'Donegal and the Dubs damaged reputation of the GAA'
Duffy vents anger at lack of action over biting incident as he urges counties to take more responsibility to protect 'good name' of GAA
With another allegation of biting currently sitting in Dublin's inbox, the timing of GAA director-general Paraic Duffy's comments in his annual report to Congress on a previous allegation involving one of their players is more than a little ironic.
In five previous reports to Congress, the Monaghan official hasn't shirked any difficult topic - from his questioning in 2010 of payments to managers to the cynicism that has afflicted Gaelic football in recent years.
But the bite sustained by Donegal footballer Paddy McBrearty in a league match against Dublin in Ballybofey last April is a subject that has clearly annoyed the GAA's top official and led to arguably his hardest-hitting comments since he took over the position of director-general in February 2008.
Taking both Dublin and Donegal to task for protecting their own interests and "damaging" the Association, Duffy makes it clear in his report that McBrearty sustained a "severe" bite to his arm and the fact that the perpetrator wasn't brought to justice was "reprehensible" in his view.

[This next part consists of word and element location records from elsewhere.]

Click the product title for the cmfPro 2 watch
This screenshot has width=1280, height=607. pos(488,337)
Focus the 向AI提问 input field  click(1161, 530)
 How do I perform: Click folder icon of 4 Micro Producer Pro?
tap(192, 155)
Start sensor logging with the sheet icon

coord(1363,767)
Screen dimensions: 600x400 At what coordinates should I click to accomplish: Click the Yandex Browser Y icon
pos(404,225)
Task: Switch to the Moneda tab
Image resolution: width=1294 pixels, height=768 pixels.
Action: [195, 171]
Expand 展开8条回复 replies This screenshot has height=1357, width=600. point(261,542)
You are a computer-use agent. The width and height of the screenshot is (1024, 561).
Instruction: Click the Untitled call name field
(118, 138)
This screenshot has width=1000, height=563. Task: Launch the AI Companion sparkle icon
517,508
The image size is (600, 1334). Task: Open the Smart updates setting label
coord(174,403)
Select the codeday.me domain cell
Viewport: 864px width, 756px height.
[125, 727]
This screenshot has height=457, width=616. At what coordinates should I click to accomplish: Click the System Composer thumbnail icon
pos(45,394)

McBrearty's absence from the Central Hearings Committee meeting at which Dublin sought to defend their player effectively collapsed the Central Competitions Controls Committee (CCCC) proposal for a three-match ban for the Dublin player.
At a subsequent county board meeting, Donegal chairman Sean Dunnion claimed that they did everything possible to convince McBrearty to attend the hearing and said his decision not to go was against the wishes of the county board and team management.
Dublin are currently in the process of responding to requests for further information on the allegation that one of their players bit a DCU opponent during the recent O'Byrne Cup match in Parnell Park.
The allegation was made during the match to referee David Gough, who made reference to it in his report, prompting a full investigation.
Ironically, Duffy's report containing the comments on the McBrearty incident went to the printers on the Friday before the Dublin v DCU game. Duffy describes the McBrearty incident and its fallout as "one of the low points" on 2013.
He says there is "agreement" on the fact that McBrearty sustained "a severe bite to his arm".
Two days after the Ballybofey match, Dublin chairman Andy Kettle suggested it was more of a "bruise" than a "laceration" which a Donegal official had described it as.
"That was a disgusting and shocking incident in itself, but what is just as reprehensible is that no one could be held to account for what happened," Duffy writes.
Duffy defends the role of the CCCC in bringing the case and said they relied on the "integrity" of those involved to ensure justice was served.
"CCCC investigated the matter as thoroughly as possible, but was greatly hindered by the absence of video and other evidence.
"Therefore, they were reliant on the integrity of those involved to play their part in ensuring that justice was served. However, no one was proved to have inflicted the bite, simply because no one admitted to having done so and because the player who was bitten decided not to attend a hearing on the case.
"The counties involved may have chosen to deal with this incident solely in terms of their own interests; be that as it may, they did not emerge with any credit and succeeded only in damaging the reputation of the Association," writes Duffy.
"It also brought unfair and totally unjustified criticism on our disciplinary system. The CCCC and the CHC did everything within their power to ensure that the perpetrator was held to account.
"But the responsibility for limiting the damage to the reputation of the Association lay with players, team officials and county committee officers.
"Leadership was required from the counties involved to protect the good name of the Association - it is disappointing that it was not forthcoming."
Duffy describes the act of biting an opponent as "primitive behaviour" and recalled subsequent concerns expressed by the Medical, Welfare and Scientific Committee.
"Central Council issued a directive that stipulated that such an action would be designated a Category III Infraction, carrying a minimum suspension of eight weeks.
"One can only hope that the application of this directive will be unnecessary as players realise that such primitive behaviour is shameful and dangerous, and that it has no place in Gaelic games."
Meanwhile, Duffy has also called for more frequent penalties against members of team management who question the integrity of referees.
"It seems to me that criticism of referees by team officials is now considered routine and acceptable.
"Despite this, the instances of officials being held to account by disciplinary committees for questioning the integrity of referees are extremely rare."
He believes that the current two-month penalty for "discrediting the Association," the category that this falls under, may be considered too punitive by the relevant committees.
Instead, he proposes a withdrawal of sideline privileges for a number of games which would be "an effective deterrent."
Duffy expresses concern too at the number of red cards that were rescinded at county and provincial level towards the end of 2013, decisions that he suggested did not meet the requirements for "compelling evidence."
"There has been a sufficient number of questionable rescindments of late to justify a concern that we are in danger of sliding back to a time when players were cleared on the flimsiest of evidence, simply to make them available for the next big game. This cannot be allowed to happen.
"We have an obligation to ensure that our hearings committees operate solely within the rules of evidence as set out in the Official Guide."